Selon certains critiques, Alain Beaulieu est à la ville de Québec ce que Michel Tremblay représente pour Montréal : un écrivain de SA ville. Rares en effet sont les auteurs qui ont donné vie à la Vieille Capitale avec une telle ferveur et une telle fidélité. Tout comme dans ses trois premiers romans (Fou-Bar, Le Dernier Lit et Le Fils perdu), Le Joueur de quilles fait de Québec bien plus que le simple lieu de l'action, mais à sa manière un véritable personnage.
Et c'est dans cette urbanité complexe, voire contradictoire tant les contrastes sociaux, économiques, architecturaux y sont criants, que Beaulieu fait évoluer ses personnages. Car Alain Beaulieu, ne l'oublions pas, est un conteur. Et c'est ce talent, cette maîtrise du récit et de ses rebondissements les plus inattendus qui d'abord nous captivent.

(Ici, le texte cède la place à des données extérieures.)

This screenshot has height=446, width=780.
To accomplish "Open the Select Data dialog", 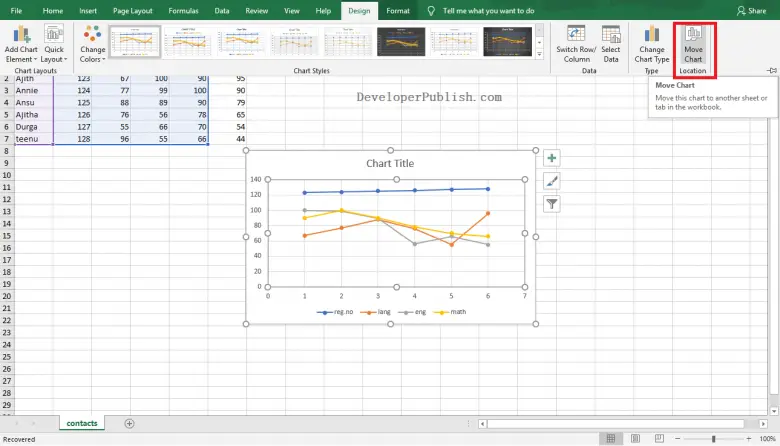I will coord(611,46).
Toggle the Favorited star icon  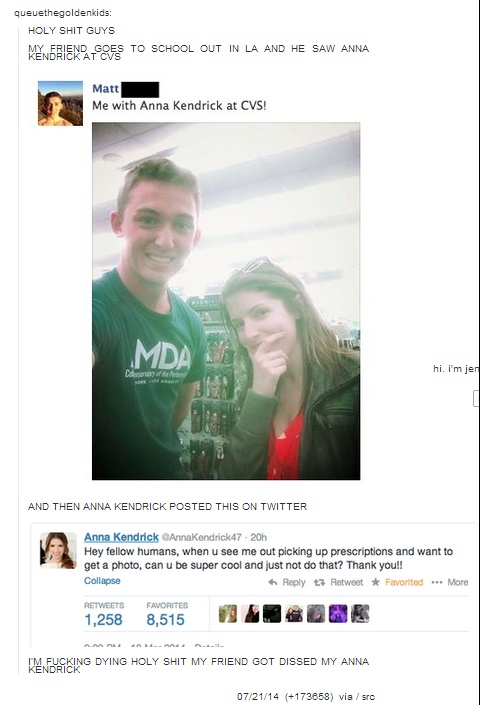coord(376,582)
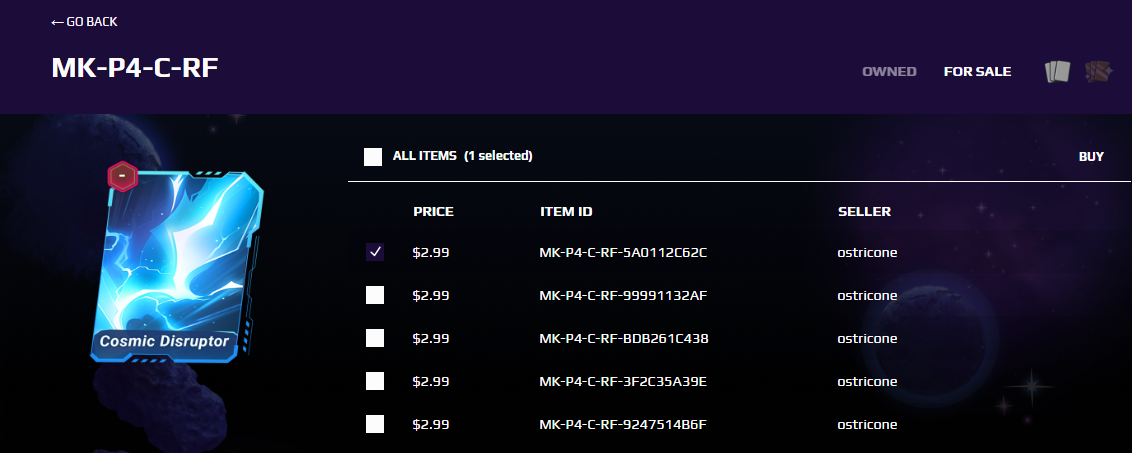Viewport: 1132px width, 453px height.
Task: Switch to the OWNED tab
Action: coord(889,72)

Imaginez un écrivain, Samy Martel, travaillant à un immense roman mettant en scène une quarantaine d'écrivains québécois et français (morts et vivants) débattant dans un grand restaurant parisien; imaginez-le interrompu par une « offre qu'il ne peut refuser » : la rédaction de la biographie de Rémi Belleau, petit truand pseudo-homme d'affaires, qui veut laisser la trace de certaines de ses activités moins connues; imaginez maintenant que tout cela a également à voir avec la mort récente de Sylvain, beau-frère et ami de Samy… ainsi qu'avec le rêve d'un Québec indépendant. Et tout cela, admirablement architecturé, donnera un roman étonnant sur l'écriture, l'engagement, la responsabilité individuelle et l'importance de certains « choix » personnels ou collectifs.